Convert these items into a Markdown table with two columns, Line and Text, giving each line a row number and dropping blank lines.

=== Data for the task ===

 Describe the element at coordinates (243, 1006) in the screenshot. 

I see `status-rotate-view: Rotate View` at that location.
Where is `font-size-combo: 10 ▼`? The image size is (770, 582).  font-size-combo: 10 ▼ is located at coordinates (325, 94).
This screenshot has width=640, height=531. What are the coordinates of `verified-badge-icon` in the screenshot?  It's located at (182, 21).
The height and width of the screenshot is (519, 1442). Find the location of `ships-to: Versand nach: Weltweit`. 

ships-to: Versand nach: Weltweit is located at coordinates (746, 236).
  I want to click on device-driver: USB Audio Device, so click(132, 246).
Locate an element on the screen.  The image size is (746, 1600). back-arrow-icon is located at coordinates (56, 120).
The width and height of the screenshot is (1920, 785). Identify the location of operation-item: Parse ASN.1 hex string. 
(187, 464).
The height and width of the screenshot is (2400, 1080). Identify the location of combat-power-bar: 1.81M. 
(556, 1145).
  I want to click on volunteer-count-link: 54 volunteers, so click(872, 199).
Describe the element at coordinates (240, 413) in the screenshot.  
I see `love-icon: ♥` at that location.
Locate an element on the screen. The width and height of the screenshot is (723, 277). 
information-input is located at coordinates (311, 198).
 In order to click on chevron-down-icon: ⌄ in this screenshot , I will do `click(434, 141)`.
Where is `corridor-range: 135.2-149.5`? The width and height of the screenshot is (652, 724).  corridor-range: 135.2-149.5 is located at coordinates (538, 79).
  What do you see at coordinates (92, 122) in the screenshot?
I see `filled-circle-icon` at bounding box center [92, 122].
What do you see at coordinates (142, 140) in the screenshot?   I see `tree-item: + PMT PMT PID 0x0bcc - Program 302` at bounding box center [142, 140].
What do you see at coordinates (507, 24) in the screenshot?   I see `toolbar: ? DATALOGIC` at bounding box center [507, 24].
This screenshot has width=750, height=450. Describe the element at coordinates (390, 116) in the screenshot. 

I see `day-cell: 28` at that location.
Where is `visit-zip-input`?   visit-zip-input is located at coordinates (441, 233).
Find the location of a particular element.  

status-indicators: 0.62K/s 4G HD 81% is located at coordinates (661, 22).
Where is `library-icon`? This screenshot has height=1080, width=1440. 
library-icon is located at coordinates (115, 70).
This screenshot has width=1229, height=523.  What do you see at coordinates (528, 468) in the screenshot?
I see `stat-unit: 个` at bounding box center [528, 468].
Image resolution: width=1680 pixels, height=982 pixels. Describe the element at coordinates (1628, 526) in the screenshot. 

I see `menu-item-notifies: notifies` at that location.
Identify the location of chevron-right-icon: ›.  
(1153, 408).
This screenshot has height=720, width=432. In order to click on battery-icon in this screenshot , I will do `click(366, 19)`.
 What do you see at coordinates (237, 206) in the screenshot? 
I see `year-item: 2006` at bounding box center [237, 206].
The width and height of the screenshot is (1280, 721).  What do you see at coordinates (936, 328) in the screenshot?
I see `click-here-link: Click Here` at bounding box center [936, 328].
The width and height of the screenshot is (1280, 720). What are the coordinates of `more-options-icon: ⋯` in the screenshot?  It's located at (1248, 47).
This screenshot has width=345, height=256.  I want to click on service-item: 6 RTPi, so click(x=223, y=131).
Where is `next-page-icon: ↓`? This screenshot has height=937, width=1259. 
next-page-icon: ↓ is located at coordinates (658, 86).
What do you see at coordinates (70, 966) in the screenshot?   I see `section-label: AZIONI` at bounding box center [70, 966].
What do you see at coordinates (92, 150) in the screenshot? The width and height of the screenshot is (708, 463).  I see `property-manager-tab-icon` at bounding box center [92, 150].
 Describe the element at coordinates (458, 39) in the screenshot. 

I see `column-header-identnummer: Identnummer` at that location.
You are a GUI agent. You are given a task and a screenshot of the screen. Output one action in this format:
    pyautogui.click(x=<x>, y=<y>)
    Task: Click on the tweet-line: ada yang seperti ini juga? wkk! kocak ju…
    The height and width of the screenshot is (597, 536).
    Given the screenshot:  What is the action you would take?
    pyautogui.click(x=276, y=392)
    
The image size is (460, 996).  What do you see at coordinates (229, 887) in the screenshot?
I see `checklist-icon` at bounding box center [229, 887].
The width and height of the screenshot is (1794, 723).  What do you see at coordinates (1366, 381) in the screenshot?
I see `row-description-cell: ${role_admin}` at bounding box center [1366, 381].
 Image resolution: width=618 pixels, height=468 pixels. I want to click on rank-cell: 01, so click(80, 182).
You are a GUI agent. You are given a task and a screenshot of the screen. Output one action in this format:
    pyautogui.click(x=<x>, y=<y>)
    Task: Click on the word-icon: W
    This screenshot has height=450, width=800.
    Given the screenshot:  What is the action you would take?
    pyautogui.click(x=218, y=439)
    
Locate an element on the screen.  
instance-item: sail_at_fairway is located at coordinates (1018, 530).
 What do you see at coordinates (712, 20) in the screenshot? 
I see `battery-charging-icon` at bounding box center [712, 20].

===

Exercise response
| Line | Text |
|---|---|
| 1 |  Describe the element at coordinates (243, 1006) in the screenshot.  |
| 2 | I see `status-rotate-view: Rotate View` at that location. |
| 3 | Where is `font-size-combo: 10 ▼`? The image size is (770, 582).  font-size-combo: 10 ▼ is located at coordinates (325, 94). |
| 4 | This screenshot has width=640, height=531. What are the coordinates of `verified-badge-icon` in the screenshot?  It's located at (182, 21). |
| 5 | The height and width of the screenshot is (519, 1442). Find the location of `ships-to: Versand nach: Weltweit`.  |
| 6 | ships-to: Versand nach: Weltweit is located at coordinates (746, 236). |
| 7 |   I want to click on device-driver: USB Audio Device, so click(132, 246). |
| 8 | Locate an element on the screen.  The image size is (746, 1600). back-arrow-icon is located at coordinates (56, 120). |
| 9 | The width and height of the screenshot is (1920, 785). Identify the location of operation-item: Parse ASN.1 hex string.  |
| 10 | (187, 464). |
| 11 | The height and width of the screenshot is (2400, 1080). Identify the location of combat-power-bar: 1.81M.  |
| 12 | (556, 1145). |
| 13 |   I want to click on volunteer-count-link: 54 volunteers, so click(872, 199). |
| 14 | Describe the element at coordinates (240, 413) in the screenshot.   |
| 15 | I see `love-icon: ♥` at that location. |
| 16 | Locate an element on the screen. The width and height of the screenshot is (723, 277).  |
| 17 | information-input is located at coordinates (311, 198). |
| 18 |  In order to click on chevron-down-icon: ⌄ in this screenshot , I will do `click(434, 141)`. |
| 19 | Where is `corridor-range: 135.2-149.5`? The width and height of the screenshot is (652, 724).  corridor-range: 135.2-149.5 is located at coordinates (538, 79). |
| 20 |   What do you see at coordinates (92, 122) in the screenshot? |
| 21 | I see `filled-circle-icon` at bounding box center [92, 122]. |
| 22 | What do you see at coordinates (142, 140) in the screenshot?   I see `tree-item: + PMT PMT PID 0x0bcc - Program 302` at bounding box center [142, 140]. |
| 23 | What do you see at coordinates (507, 24) in the screenshot?   I see `toolbar: ? DATALOGIC` at bounding box center [507, 24]. |
| 24 | This screenshot has width=750, height=450. Describe the element at coordinates (390, 116) in the screenshot.  |
| 25 | I see `day-cell: 28` at that location. |
| 26 | Where is `visit-zip-input`?   visit-zip-input is located at coordinates (441, 233). |
| 27 | Find the location of a particular element.   |
| 28 | status-indicators: 0.62K/s 4G HD 81% is located at coordinates (661, 22). |
| 29 | Where is `library-icon`? This screenshot has height=1080, width=1440.  |
| 30 | library-icon is located at coordinates (115, 70). |
| 31 | This screenshot has width=1229, height=523.  What do you see at coordinates (528, 468) in the screenshot? |
| 32 | I see `stat-unit: 个` at bounding box center [528, 468]. |
| 33 | Image resolution: width=1680 pixels, height=982 pixels. Describe the element at coordinates (1628, 526) in the screenshot.  |
| 34 | I see `menu-item-notifies: notifies` at that location. |
| 35 | Identify the location of chevron-right-icon: ›.   |
| 36 | (1153, 408). |
| 37 | This screenshot has height=720, width=432. In order to click on battery-icon in this screenshot , I will do `click(366, 19)`. |
| 38 |  What do you see at coordinates (237, 206) in the screenshot?  |
| 39 | I see `year-item: 2006` at bounding box center [237, 206]. |
| 40 | The width and height of the screenshot is (1280, 721).  What do you see at coordinates (936, 328) in the screenshot? |
| 41 | I see `click-here-link: Click Here` at bounding box center [936, 328]. |
| 42 | The width and height of the screenshot is (1280, 720). What are the coordinates of `more-options-icon: ⋯` in the screenshot?  It's located at (1248, 47). |
| 43 | This screenshot has width=345, height=256.  I want to click on service-item: 6 RTPi, so click(x=223, y=131). |
| 44 | Where is `next-page-icon: ↓`? This screenshot has height=937, width=1259.  |
| 45 | next-page-icon: ↓ is located at coordinates (658, 86). |
| 46 | What do you see at coordinates (70, 966) in the screenshot?   I see `section-label: AZIONI` at bounding box center [70, 966]. |
| 47 | What do you see at coordinates (92, 150) in the screenshot? The width and height of the screenshot is (708, 463).  I see `property-manager-tab-icon` at bounding box center [92, 150]. |
| 48 |  Describe the element at coordinates (458, 39) in the screenshot.  |
| 49 | I see `column-header-identnummer: Identnummer` at that location. |
| 50 | You are a GUI agent. You are given a task and a screenshot of the screen. Output one action in this format: |
| 51 |     pyautogui.click(x=<x>, y=<y>) |
| 52 |     Task: Click on the tweet-line: ada yang seperti ini juga? wkk! kocak ju… |
| 53 |     The height and width of the screenshot is (597, 536). |
| 54 |     Given the screenshot:  What is the action you would take? |
| 55 |     pyautogui.click(x=276, y=392) |
| 56 | The image size is (460, 996).  What do you see at coordinates (229, 887) in the screenshot? |
| 57 | I see `checklist-icon` at bounding box center [229, 887]. |
| 58 | The width and height of the screenshot is (1794, 723).  What do you see at coordinates (1366, 381) in the screenshot? |
| 59 | I see `row-description-cell: ${role_admin}` at bounding box center [1366, 381]. |
| 60 |  Image resolution: width=618 pixels, height=468 pixels. I want to click on rank-cell: 01, so click(80, 182). |
| 61 | You are a GUI agent. You are given a task and a screenshot of the screen. Output one action in this format: |
| 62 |     pyautogui.click(x=<x>, y=<y>) |
| 63 |     Task: Click on the word-icon: W |
| 64 |     This screenshot has height=450, width=800. |
| 65 |     Given the screenshot:  What is the action you would take? |
| 66 |     pyautogui.click(x=218, y=439) |
| 67 | Locate an element on the screen.   |
| 68 | instance-item: sail_at_fairway is located at coordinates (1018, 530). |
| 69 |  What do you see at coordinates (712, 20) in the screenshot?  |
| 70 | I see `battery-charging-icon` at bounding box center [712, 20]. |